In some ways this all makes perfect sense. After all, Democrat or Republican, let's see you argue with that Dole line. But as any average history student or "Star Trek" fan knows, the future exists not in a vacuum but on a continuum. History is the context from which the future unfolds. The two are linked.
And that's why whatever politicians say, campaigns are always more about the immediate past than they are about the future. It has always been this way.
People sometimes credit Ronald Reagan, the master of simultaneously looking forward and back, with the words, "Are you better off today than you were four years ago?" But he doesn't own the copyright.
This is standard operating procedure. In any campaign, regardless of what the media says, the real "issue" is almost always the record of the party in power. The incumbent defends the record and the challenging party attacks it. This fundamental dynamic has been Al Gore's advantage since this race began. It has not changed even as the themes, personas, and messages have changed wildly.
In many ways, if you are Al Gore it is hard to imagine a better opponent than George W. Bush. Not only are you presiding over good times, and not only does your opponent want to change the economic policies that brought prosperity - but he is the son of the guy your team beat eight years ago. What's more, he has proudly linked himself to his father's administration.
W. has basically done everything but put a big "kick me" sign on his own back.
But for some reason, as this race has moved forward, the Gore camp has decided to relegate the past eight years of history to - well, the dustbin of history. And the Bush folks have been smart enough not to leave it there. They've been recycling it and scoring points.
For the past week, the new, re-energized Mr. Bush has been happily blasting away at the past eight years for a variety of things: the failed Clinton-Gore energy policy, the weakened Clinton-Gore military, the Clinton-Gore education recession.
By next week, we'll probably be hearing about how the weakness of the American gymnastics team can be tied to the White House in a speech entitled, "Why should we be back-flipping to failure when we could be pole-vaulting to success?"
Meanwhile, the Gore campaign continues selling the same pseudo-populist message it has been selling since Los Angeles - "I'm for the people, not the powerful."
This surprisingly worked for a while. The Bush campaign seemed caught off guard at first.
They, like many of us, wondered how Mr. Gore, for all practical purposes the incumbent, could be advertising himself as an agent of change.
But Bush's people have since wised up and joined the party, figuring if Al thinks things need changing, why not go after a record he isn't interested in defending.
Experts may raise questions about all the "failures" Bush is outlining, but politics is always more about perception than reality, and you have to give it to the Bush campaign for understanding that.

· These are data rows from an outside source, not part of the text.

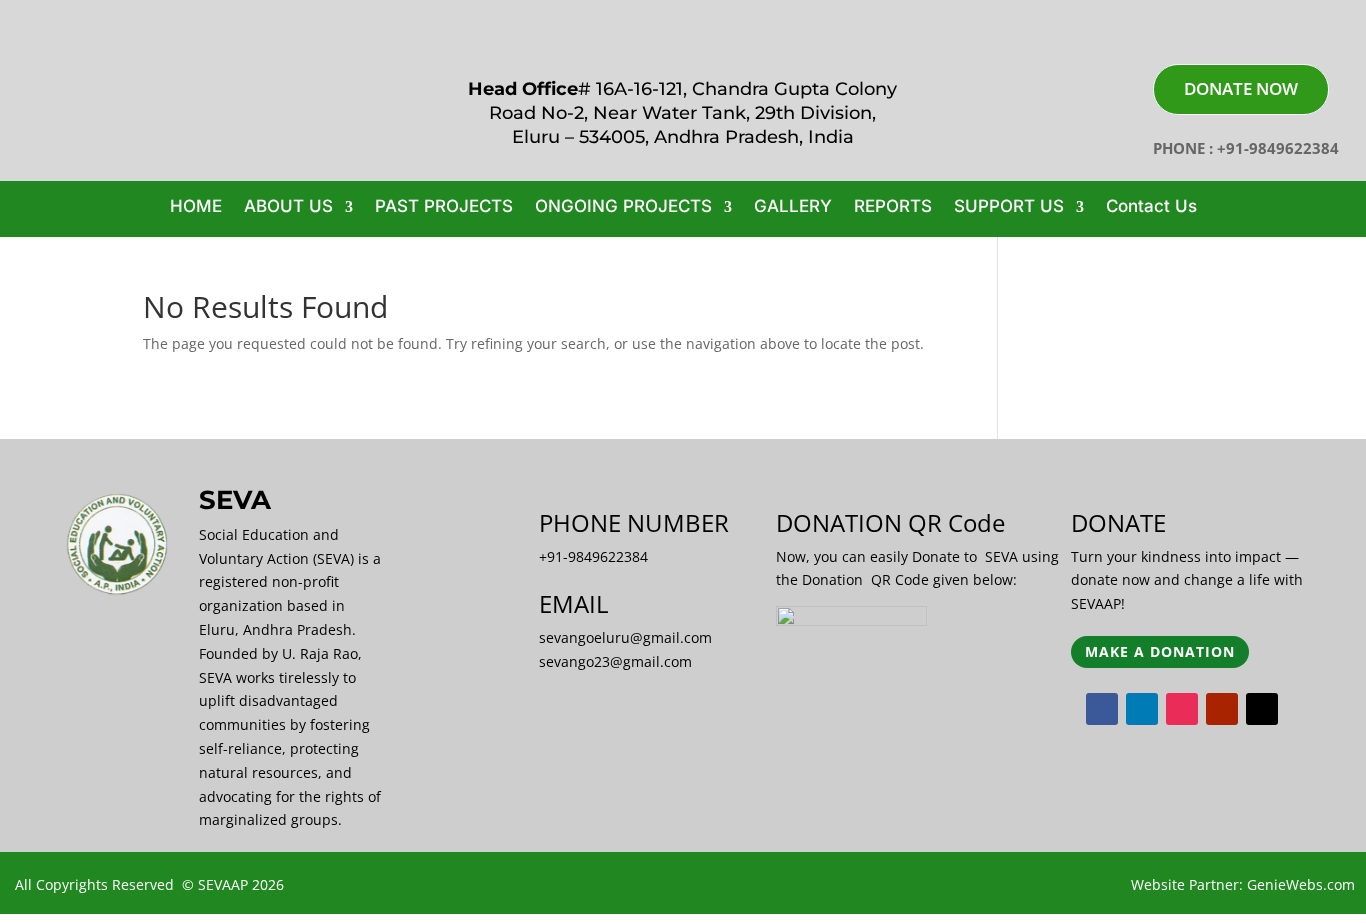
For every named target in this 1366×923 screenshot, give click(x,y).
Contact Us (1151, 207)
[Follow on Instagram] (1182, 709)
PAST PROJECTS (444, 207)
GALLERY (793, 207)
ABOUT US (288, 207)
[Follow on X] (1262, 709)
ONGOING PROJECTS (623, 207)
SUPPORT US (1009, 207)
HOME (196, 207)
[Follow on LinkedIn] (1142, 709)
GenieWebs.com (1301, 884)
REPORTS (893, 207)
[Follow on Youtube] (1222, 709)
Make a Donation (1160, 651)
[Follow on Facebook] (1102, 709)
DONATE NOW (1241, 88)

They'll frame the past eight years the way they see fit and hope it flies.
Part of this whole story is Ralph Nader. Gore, desperate not to lose voters to the Green Party's Don Quixote, has acquired some of his armor and become "Action Al," the fist-pumping defender of the public. He is going to stop the growing power of the monied interests.
But this message fails Gore. It calls to mind the fact that he was in office as their power grew and nullifies his best asset - the peace and prosperity that have become the status quo.
His strategy has taken what should be the implicit question of this race, "Why should you change leadership when times are good?" and made it into, "Which one of our ideas for change do you like best?"
The debates beginning next week will be interesting on two points. Will Bush continue to cite the "failures" of the Clinton-Gore administration? And more important, will Gore embrace the past eight years and defend them, or will he resume his populist stance?